[Stored records]
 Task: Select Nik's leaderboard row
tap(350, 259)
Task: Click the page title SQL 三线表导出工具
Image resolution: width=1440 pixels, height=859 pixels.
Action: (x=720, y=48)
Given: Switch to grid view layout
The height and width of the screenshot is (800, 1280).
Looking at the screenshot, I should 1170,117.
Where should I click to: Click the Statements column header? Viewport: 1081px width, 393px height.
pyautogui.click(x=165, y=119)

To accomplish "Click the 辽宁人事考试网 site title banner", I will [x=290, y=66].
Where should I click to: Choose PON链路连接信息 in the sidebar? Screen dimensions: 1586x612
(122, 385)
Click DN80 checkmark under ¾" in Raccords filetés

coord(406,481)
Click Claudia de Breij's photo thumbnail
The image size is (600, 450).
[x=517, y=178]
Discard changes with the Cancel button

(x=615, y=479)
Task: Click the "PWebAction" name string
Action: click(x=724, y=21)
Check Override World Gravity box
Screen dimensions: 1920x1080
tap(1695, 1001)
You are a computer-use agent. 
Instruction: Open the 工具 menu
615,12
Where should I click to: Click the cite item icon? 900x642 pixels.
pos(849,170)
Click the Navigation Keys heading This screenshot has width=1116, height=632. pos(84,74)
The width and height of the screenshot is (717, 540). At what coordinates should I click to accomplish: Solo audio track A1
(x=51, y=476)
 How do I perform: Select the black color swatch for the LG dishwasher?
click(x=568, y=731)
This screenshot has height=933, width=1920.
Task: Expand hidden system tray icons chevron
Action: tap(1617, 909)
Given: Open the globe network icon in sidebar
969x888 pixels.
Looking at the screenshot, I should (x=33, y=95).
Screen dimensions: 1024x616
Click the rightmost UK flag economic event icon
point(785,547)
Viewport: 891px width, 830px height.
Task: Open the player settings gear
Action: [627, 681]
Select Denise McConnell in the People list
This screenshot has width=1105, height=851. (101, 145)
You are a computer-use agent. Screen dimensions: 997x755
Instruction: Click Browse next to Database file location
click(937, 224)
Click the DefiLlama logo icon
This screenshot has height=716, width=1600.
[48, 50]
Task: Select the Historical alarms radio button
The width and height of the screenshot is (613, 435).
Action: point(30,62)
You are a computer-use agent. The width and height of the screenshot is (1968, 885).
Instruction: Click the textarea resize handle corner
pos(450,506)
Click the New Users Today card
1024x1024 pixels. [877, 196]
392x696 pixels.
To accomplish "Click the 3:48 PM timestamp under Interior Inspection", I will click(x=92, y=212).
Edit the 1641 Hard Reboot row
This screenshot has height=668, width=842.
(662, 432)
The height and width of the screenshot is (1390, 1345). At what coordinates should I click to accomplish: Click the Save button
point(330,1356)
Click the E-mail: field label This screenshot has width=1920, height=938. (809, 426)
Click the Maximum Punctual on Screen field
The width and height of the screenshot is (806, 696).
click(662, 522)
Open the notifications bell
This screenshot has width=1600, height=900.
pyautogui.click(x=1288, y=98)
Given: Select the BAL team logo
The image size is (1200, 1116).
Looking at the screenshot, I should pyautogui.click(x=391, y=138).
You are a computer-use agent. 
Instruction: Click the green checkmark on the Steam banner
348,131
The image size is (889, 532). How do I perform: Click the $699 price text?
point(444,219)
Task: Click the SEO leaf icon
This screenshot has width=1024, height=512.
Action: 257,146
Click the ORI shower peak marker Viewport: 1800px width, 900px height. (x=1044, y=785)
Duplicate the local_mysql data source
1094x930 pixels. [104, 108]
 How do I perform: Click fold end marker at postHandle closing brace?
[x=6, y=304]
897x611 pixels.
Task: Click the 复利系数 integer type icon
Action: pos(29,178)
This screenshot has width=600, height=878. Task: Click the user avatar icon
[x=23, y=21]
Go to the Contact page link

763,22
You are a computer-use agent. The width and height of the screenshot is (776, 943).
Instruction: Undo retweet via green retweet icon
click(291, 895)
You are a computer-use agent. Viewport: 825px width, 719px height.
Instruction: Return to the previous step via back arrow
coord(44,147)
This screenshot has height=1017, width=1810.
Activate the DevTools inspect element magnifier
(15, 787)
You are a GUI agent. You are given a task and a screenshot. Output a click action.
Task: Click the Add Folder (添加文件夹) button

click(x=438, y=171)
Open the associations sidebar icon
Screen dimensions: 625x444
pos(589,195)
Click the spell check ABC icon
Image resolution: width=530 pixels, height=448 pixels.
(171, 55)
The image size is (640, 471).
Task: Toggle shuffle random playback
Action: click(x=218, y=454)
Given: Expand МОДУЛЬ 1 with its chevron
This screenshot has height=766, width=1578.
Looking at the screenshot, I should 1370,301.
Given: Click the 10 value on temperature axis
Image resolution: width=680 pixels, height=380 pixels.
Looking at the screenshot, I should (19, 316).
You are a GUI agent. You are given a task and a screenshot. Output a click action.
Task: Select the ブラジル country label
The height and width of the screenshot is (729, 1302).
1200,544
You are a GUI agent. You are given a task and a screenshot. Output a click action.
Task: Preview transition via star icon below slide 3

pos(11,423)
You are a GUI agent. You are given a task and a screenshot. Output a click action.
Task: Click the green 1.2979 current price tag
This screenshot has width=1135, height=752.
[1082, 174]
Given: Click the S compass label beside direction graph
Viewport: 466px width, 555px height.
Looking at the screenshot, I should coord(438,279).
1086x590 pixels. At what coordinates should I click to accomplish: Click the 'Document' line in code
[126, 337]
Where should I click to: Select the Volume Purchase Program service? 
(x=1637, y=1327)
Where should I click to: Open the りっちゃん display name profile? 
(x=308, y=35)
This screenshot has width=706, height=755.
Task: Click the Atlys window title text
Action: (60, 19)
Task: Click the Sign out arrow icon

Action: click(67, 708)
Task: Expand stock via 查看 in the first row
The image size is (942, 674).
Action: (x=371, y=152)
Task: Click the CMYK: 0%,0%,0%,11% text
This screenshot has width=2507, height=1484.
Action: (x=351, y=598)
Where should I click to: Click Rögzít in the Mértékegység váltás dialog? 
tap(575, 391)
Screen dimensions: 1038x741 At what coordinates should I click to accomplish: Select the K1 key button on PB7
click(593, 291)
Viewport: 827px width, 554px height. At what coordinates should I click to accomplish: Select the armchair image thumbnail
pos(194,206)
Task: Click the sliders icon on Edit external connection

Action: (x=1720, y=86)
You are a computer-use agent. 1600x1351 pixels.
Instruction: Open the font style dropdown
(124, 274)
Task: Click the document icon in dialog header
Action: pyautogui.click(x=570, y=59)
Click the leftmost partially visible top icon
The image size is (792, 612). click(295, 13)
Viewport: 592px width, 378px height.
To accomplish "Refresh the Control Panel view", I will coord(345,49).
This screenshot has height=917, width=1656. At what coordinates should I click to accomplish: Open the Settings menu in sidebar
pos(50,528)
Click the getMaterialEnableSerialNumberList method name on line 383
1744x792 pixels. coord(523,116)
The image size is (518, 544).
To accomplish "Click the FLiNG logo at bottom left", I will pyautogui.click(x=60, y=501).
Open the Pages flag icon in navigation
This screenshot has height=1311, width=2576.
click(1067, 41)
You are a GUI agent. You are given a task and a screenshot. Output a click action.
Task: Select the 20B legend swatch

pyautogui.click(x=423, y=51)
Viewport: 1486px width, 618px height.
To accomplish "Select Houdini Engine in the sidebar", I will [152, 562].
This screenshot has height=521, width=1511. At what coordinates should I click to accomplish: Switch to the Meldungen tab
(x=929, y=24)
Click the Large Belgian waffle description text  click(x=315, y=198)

DIRECTIONS FOR THIS TASK:
Please retype the data, matching it exactly.

WRITTEN RESPONSE:
 Task: Select Nik's leaderboard row
tap(350, 259)
Task: Click the page title SQL 三线表导出工具
Image resolution: width=1440 pixels, height=859 pixels.
Action: (x=720, y=48)
Given: Switch to grid view layout
The height and width of the screenshot is (800, 1280).
Looking at the screenshot, I should 1170,117.
Where should I click to: Click the Statements column header? Viewport: 1081px width, 393px height.
pyautogui.click(x=165, y=119)

To accomplish "Click the 辽宁人事考试网 site title banner", I will [x=290, y=66].
Where should I click to: Choose PON链路连接信息 in the sidebar? Screen dimensions: 1586x612
(122, 385)
Click DN80 checkmark under ¾" in Raccords filetés

coord(406,481)
Click Claudia de Breij's photo thumbnail
The image size is (600, 450).
[x=517, y=178]
Discard changes with the Cancel button

(x=615, y=479)
Task: Click the "PWebAction" name string
Action: click(x=724, y=21)
Check Override World Gravity box
Screen dimensions: 1920x1080
tap(1695, 1001)
You are a computer-use agent. 
Instruction: Open the 工具 menu
615,12
Where should I click to: Click the cite item icon? 900x642 pixels.
pos(849,170)
Click the Navigation Keys heading This screenshot has width=1116, height=632. pos(84,74)
The width and height of the screenshot is (717, 540). At what coordinates should I click to accomplish: Solo audio track A1
(x=51, y=476)
 How do I perform: Select the black color swatch for the LG dishwasher?
click(x=568, y=731)
This screenshot has height=933, width=1920.
Task: Expand hidden system tray icons chevron
Action: tap(1617, 909)
Given: Open the globe network icon in sidebar
969x888 pixels.
Looking at the screenshot, I should (x=33, y=95).
Screen dimensions: 1024x616
Click the rightmost UK flag economic event icon
point(785,547)
Viewport: 891px width, 830px height.
Task: Open the player settings gear
Action: [627, 681]
Select Denise McConnell in the People list
This screenshot has width=1105, height=851. (101, 145)
You are a computer-use agent. Screen dimensions: 997x755
Instruction: Click Browse next to Database file location
click(937, 224)
Click the DefiLlama logo icon
This screenshot has height=716, width=1600.
[48, 50]
Task: Select the Historical alarms radio button
The width and height of the screenshot is (613, 435).
Action: point(30,62)
You are a computer-use agent. The width and height of the screenshot is (1968, 885).
Instruction: Click the textarea resize handle corner
pos(450,506)
Click the New Users Today card
1024x1024 pixels. [877, 196]
392x696 pixels.
To accomplish "Click the 3:48 PM timestamp under Interior Inspection", I will click(x=92, y=212).
Edit the 1641 Hard Reboot row
This screenshot has height=668, width=842.
(662, 432)
The height and width of the screenshot is (1390, 1345). At what coordinates should I click to accomplish: Click the Save button
point(330,1356)
Click the E-mail: field label This screenshot has width=1920, height=938. (809, 426)
Click the Maximum Punctual on Screen field
The width and height of the screenshot is (806, 696).
click(662, 522)
Open the notifications bell
This screenshot has width=1600, height=900.
pyautogui.click(x=1288, y=98)
Given: Select the BAL team logo
The image size is (1200, 1116).
Looking at the screenshot, I should pyautogui.click(x=391, y=138).
You are a computer-use agent. 
Instruction: Click the green checkmark on the Steam banner
348,131
The image size is (889, 532). How do I perform: Click the $699 price text?
point(444,219)
Task: Click the SEO leaf icon
This screenshot has width=1024, height=512.
Action: 257,146
Click the ORI shower peak marker Viewport: 1800px width, 900px height. (x=1044, y=785)
Duplicate the local_mysql data source
1094x930 pixels. [104, 108]
 How do I perform: Click fold end marker at postHandle closing brace?
[x=6, y=304]
897x611 pixels.
Task: Click the 复利系数 integer type icon
Action: pos(29,178)
This screenshot has width=600, height=878. Task: Click the user avatar icon
[x=23, y=21]
Go to the Contact page link

763,22
You are a computer-use agent. The width and height of the screenshot is (776, 943).
Instruction: Undo retweet via green retweet icon
click(291, 895)
You are a computer-use agent. Viewport: 825px width, 719px height.
Instruction: Return to the previous step via back arrow
coord(44,147)
This screenshot has height=1017, width=1810.
Activate the DevTools inspect element magnifier
(15, 787)
You are a GUI agent. You are given a task and a screenshot. Output a click action.
Task: Click the Add Folder (添加文件夹) button

click(x=438, y=171)
Open the associations sidebar icon
Screen dimensions: 625x444
pos(589,195)
Click the spell check ABC icon
Image resolution: width=530 pixels, height=448 pixels.
(171, 55)
The image size is (640, 471).
Task: Toggle shuffle random playback
Action: click(x=218, y=454)
Given: Expand МОДУЛЬ 1 with its chevron
This screenshot has height=766, width=1578.
Looking at the screenshot, I should 1370,301.
Given: Click the 10 value on temperature axis
Image resolution: width=680 pixels, height=380 pixels.
Looking at the screenshot, I should (19, 316).
You are a GUI agent. You are given a task and a screenshot. Output a click action.
Task: Select the ブラジル country label
The height and width of the screenshot is (729, 1302).
1200,544
You are a GUI agent. You are given a task and a screenshot. Output a click action.
Task: Preview transition via star icon below slide 3

pos(11,423)
You are a GUI agent. You are given a task and a screenshot. Output a click action.
Task: Click the green 1.2979 current price tag
This screenshot has width=1135, height=752.
[1082, 174]
Given: Click the S compass label beside direction graph
Viewport: 466px width, 555px height.
Looking at the screenshot, I should coord(438,279).
1086x590 pixels. At what coordinates should I click to accomplish: Click the 'Document' line in code
[126, 337]
Where should I click to: Select the Volume Purchase Program service? 
(x=1637, y=1327)
Where should I click to: Open the りっちゃん display name profile? 
(x=308, y=35)
This screenshot has width=706, height=755.
Task: Click the Atlys window title text
Action: (60, 19)
Task: Click the Sign out arrow icon

Action: click(67, 708)
Task: Expand stock via 查看 in the first row
The image size is (942, 674).
Action: (x=371, y=152)
Task: Click the CMYK: 0%,0%,0%,11% text
This screenshot has width=2507, height=1484.
Action: (x=351, y=598)
Where should I click to: Click Rögzít in the Mértékegység váltás dialog? 
tap(575, 391)
Screen dimensions: 1038x741 At what coordinates should I click to accomplish: Select the K1 key button on PB7
click(593, 291)
Viewport: 827px width, 554px height. At what coordinates should I click to accomplish: Select the armchair image thumbnail
pos(194,206)
Task: Click the sliders icon on Edit external connection

Action: (x=1720, y=86)
You are a computer-use agent. 1600x1351 pixels.
Instruction: Open the font style dropdown
(124, 274)
Task: Click the document icon in dialog header
Action: pyautogui.click(x=570, y=59)
Click the leftmost partially visible top icon
The image size is (792, 612). click(295, 13)
Viewport: 592px width, 378px height.
To accomplish "Refresh the Control Panel view", I will coord(345,49).
This screenshot has height=917, width=1656. At what coordinates should I click to accomplish: Open the Settings menu in sidebar
pos(50,528)
Click the getMaterialEnableSerialNumberList method name on line 383
1744x792 pixels. coord(523,116)
The image size is (518, 544).
To accomplish "Click the FLiNG logo at bottom left", I will pyautogui.click(x=60, y=501).
Open the Pages flag icon in navigation
This screenshot has height=1311, width=2576.
click(1067, 41)
You are a GUI agent. You are given a task and a screenshot. Output a click action.
Task: Select the 20B legend swatch

pyautogui.click(x=423, y=51)
Viewport: 1486px width, 618px height.
To accomplish "Select Houdini Engine in the sidebar", I will [152, 562].
This screenshot has height=521, width=1511. At what coordinates should I click to accomplish: Switch to the Meldungen tab
(x=929, y=24)
Click the Large Belgian waffle description text  click(x=315, y=198)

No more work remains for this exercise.